A person named Satoshi Nakamoto, whose true identity remains unclear, wanted to revolutionize online commerce. That’s why I created Bitcoin in 2007. With digital currency, online payments should also work without banks and middlemen. Sending money should be as fast and easy as sending a message to a friend. What Nakamoto created was a system for processing payments and their guides where power is not found in many banks and the central bank, but is distributed evenly among all currency holders. They are supposed to control each other. A technology called “Blockchain” should guarantee this.

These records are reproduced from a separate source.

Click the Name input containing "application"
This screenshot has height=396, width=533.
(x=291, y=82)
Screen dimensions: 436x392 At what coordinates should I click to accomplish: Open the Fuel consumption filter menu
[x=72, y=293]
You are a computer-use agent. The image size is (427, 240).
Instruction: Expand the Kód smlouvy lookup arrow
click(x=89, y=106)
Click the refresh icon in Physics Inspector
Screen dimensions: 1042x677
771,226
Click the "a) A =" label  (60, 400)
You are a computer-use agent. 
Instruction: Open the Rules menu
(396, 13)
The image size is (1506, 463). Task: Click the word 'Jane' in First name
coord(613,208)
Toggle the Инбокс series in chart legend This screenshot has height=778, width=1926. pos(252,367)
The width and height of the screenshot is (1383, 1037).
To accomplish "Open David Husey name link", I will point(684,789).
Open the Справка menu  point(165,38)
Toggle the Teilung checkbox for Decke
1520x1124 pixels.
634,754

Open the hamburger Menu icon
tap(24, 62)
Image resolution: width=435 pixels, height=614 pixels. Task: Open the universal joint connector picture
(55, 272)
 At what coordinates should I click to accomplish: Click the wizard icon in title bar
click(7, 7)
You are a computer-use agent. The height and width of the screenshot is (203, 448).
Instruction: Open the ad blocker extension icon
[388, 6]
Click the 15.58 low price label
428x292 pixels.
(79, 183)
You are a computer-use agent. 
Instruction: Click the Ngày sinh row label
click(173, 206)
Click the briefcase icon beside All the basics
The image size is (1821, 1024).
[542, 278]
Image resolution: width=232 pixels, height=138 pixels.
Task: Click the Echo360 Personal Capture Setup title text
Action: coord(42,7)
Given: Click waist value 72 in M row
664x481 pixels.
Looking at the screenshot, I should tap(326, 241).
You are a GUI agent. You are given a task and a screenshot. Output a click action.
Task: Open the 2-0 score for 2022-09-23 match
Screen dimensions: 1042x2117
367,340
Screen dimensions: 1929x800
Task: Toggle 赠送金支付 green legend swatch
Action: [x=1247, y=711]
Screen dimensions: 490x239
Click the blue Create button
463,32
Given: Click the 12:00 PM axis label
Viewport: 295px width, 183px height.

Fourteen years later, there are about 10,000 different cryptocurrencies, almost all of them based on this technology. For some, this is actually a revolution, for others it is guesswork crazy. Anyone with in-depth IT knowledge can program a virtual currency. On the other hand, investors who buy virtual assets often have no idea how the technology behind their digital money works. For the sake of simplicity, blockchain is explained using the example of a cash book or chain of ships.
Each of the chain links is a data segment in which information about the transactions is written. At the top of the chain are the transfers today, and the further down the chain you move, the older the transfers. It is vital that all transactions on the chain made in the history of the cryptocurrency are displayed at any time. This blockchain gives private security: It’s like an open, transparent payment history that’s always visible to everyone. The idea was to create a transparent superbank without a center. If someone tries to tamper with a transaction, the incident quickly becomes apparent to everyone in the network. It should make this cheat useless.
Even artworks can be saved
So how is Bitcoin created? You can also imagine it like a ship chain – but in the form of a computer file. If someone transfers to a friend, the transaction appears not only on the screen of the respective parties, but on everyone who owns Bitcoin. This is where the Bitcoin money is created: the ‘mining’. Principle: Those who specifically scrutinize the chain of transactions and create them are rewarded. In some kind of lottery, an algorithm withdraws roughly 6.25 Bitcoins every ten minutes for one of the miners that verify transactions. In total, Bitcoin is limited to 21 million. The more computing power a miner or group of miners invests, the more likely they are to receive Bitcoin as a reward. As its value rose steadily, this system led to an arms race. Bitcoin farms around the world have grown from large quantities of special devices that consume huge amounts of electricity.
The potential of blockchain technology goes beyond payment transactions and storing funds. Any digital information – and thus also artwork, securities, or contracts – can be stored on chain links.